That was when the man with the daughters spoke loudly into the silence. “See, girls? He’s nothing! He’s a pathetic retard, nothing to be scared of.”
It took a split second for Will’s gaze to find the man, and then he lunged toward him with a savage growl. Jericho had been so intent on keeping the tension from his body that he barely reacted in time. But he managed to hang on, and then the deputies were there, getting between Will and the crowd, pushing, wrestling, and finally shoving Will into the car, where he flopped on his side and cried in silent gasps.
Goddamn it.Jericho forced himself to remember Lorraine’s battered face and lifeless body. She was the victim here, not Will Archer, and the deputies had responded with appropriate force to a threat against the public. Everything had gone the way it was supposed to go.
Still, as he headed for the driver’s seat, he couldn’t bring himself to look in Mr. Appleby’s direction. He paused as he passed the man with the two daughters, and said, “We have your address? I’ll be over tonight to take your statement.”
“We already spoke to one of the deputies.”
“Okay, I’ll read that statement, and I’ll come over to ask you some questions about it.”
For a moment, the man didn’t have his expression under control, and Jericho saw what he’d known was there. The petulance, the resentment, the desire to make life unpleasant for others. Jericho didn’t think he was going to learn too much about the case at hand from this character, but he had other law enforcement responsibilities. A good cop knew the criminals in his neighborhood, but he also knew the assholes, the ones who followed the rules but still caused problems for everyone. This guy was pretty clearly an asshole, and Jericho wasn’t going to pass up a chance to get to know him a little and figure out what he could about the guy’s trouble-making tendencies. Besides, it would be nice to have a concern other than Will to think about at least temporarily.
The man’s face immediately fell back into blank, slightly confused, but ultimately cooperative citizen mode. The mask he wore to make his dickishness socially acceptable. “Of course,” he said. “We’ll be in all evening.”
“Thanks for your cooperation.” Jericho slid into the cruiser and glanced through the plexiglass to see Will, still flopped over, lost in his private world of misery.
Jericho put the car in gear and eased it around the crowd and out toward the street. He still couldn’t bring himself to look at Mr. Appleby. And, strangely, it was almost as hard to look in Wade’s direction.
That was simply good thinking, he told himself as he headed toward the station. There was no reason to think about Wade, no reason to make contact with him, not in this situation or any other. Maybe Jericho was finally getting some common sense and giving a bit of attention to self-preservation.
That was what he wanted to be true, and he managed to believe it all through that evening. He got Will processed and settled in a holding cell at the station, contacted the public defender and arranged psychiatric consults for as soon as possible, did the paperwork, got the search warrant so he could send deputies over to Will’s place to root around, and then he went to talk to Keith Wooderson, the asshole with the daughters.

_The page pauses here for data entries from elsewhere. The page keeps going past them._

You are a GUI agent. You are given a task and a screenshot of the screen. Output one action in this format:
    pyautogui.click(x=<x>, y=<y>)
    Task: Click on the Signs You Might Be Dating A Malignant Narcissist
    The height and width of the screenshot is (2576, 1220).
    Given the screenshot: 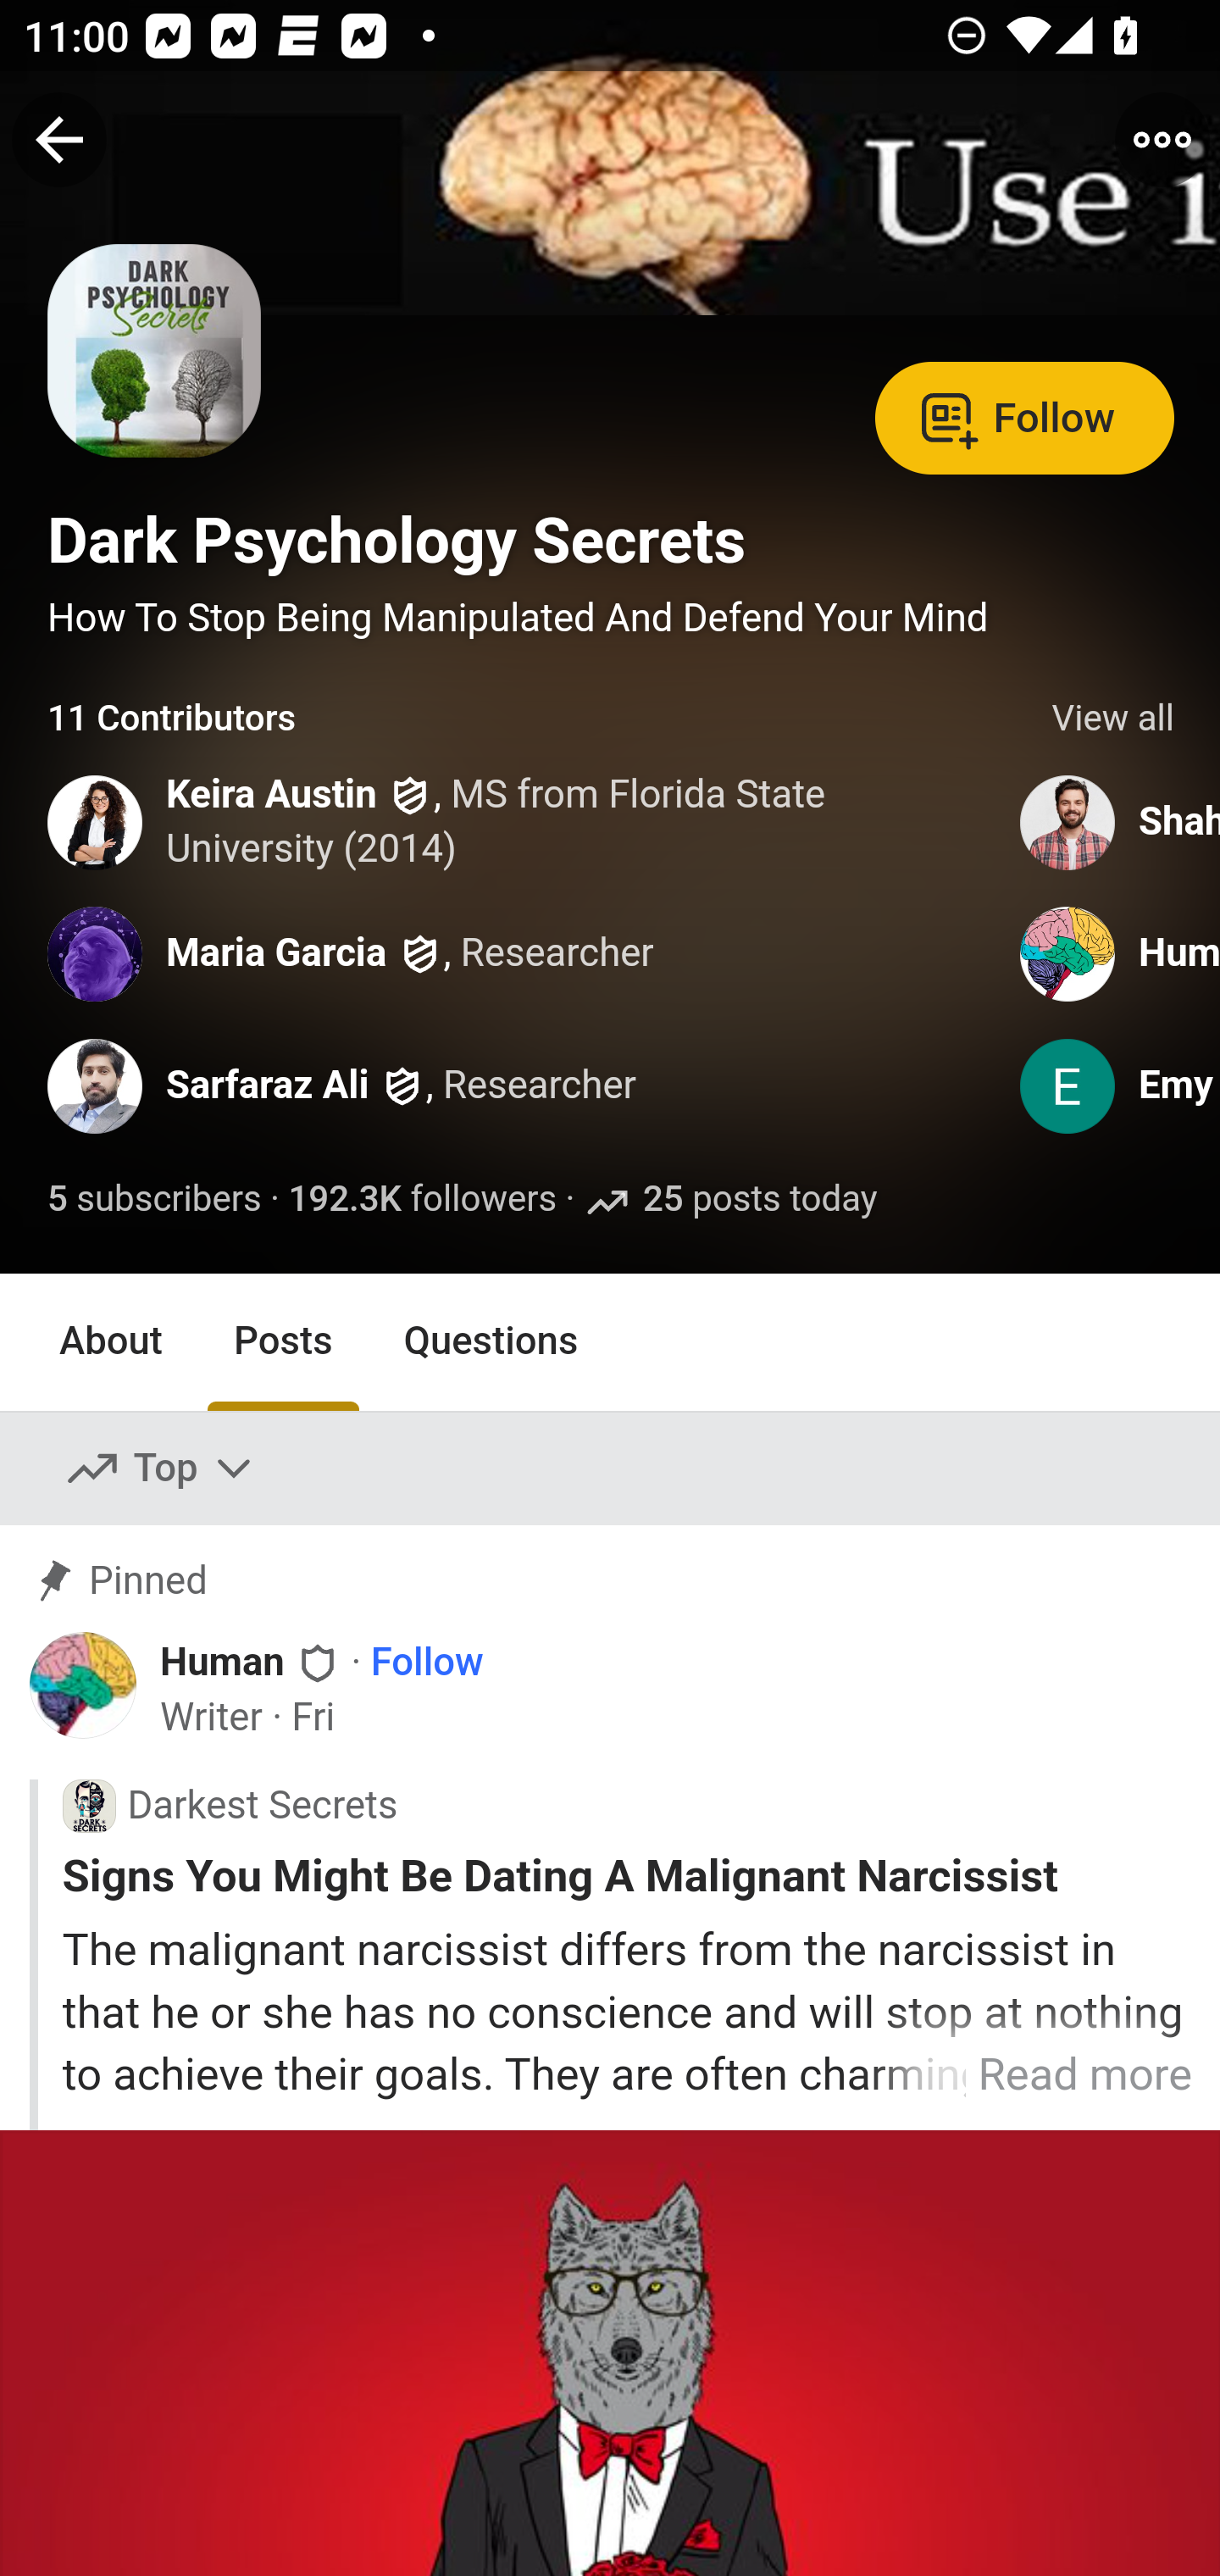 What is the action you would take?
    pyautogui.click(x=627, y=1876)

The guy behaved exactly as Jericho had thought he would—he knew his rights and was damn well going to ensure that every one of them was respected. He gave Jericho the basic information about himself: he was forty-two, he worked as a web designer, he had no criminal record. He let Jericho speak to his daughters, but only with himself in the room. In most cases Jericho would have considered that good parenting, but in this case it felt controlling. It was enough to tweak Jericho’s instincts to look for signs of child abuse, but nothing jumped out at him. Sometimes assholes were just assholes. So Jericho did his job, then went home exhausted.
But as soon as he pulled up in front of his building and saw the shadows by the front door move a little, he wasn’t tired anymore. And as Wade separated himself from the darkness and stood in the semicircle of light from the building, Jericho realized that his common sense and self-preservation were still woefully underdeveloped. Talking to Wade was stupid, and he was absolutely going to do it anyway.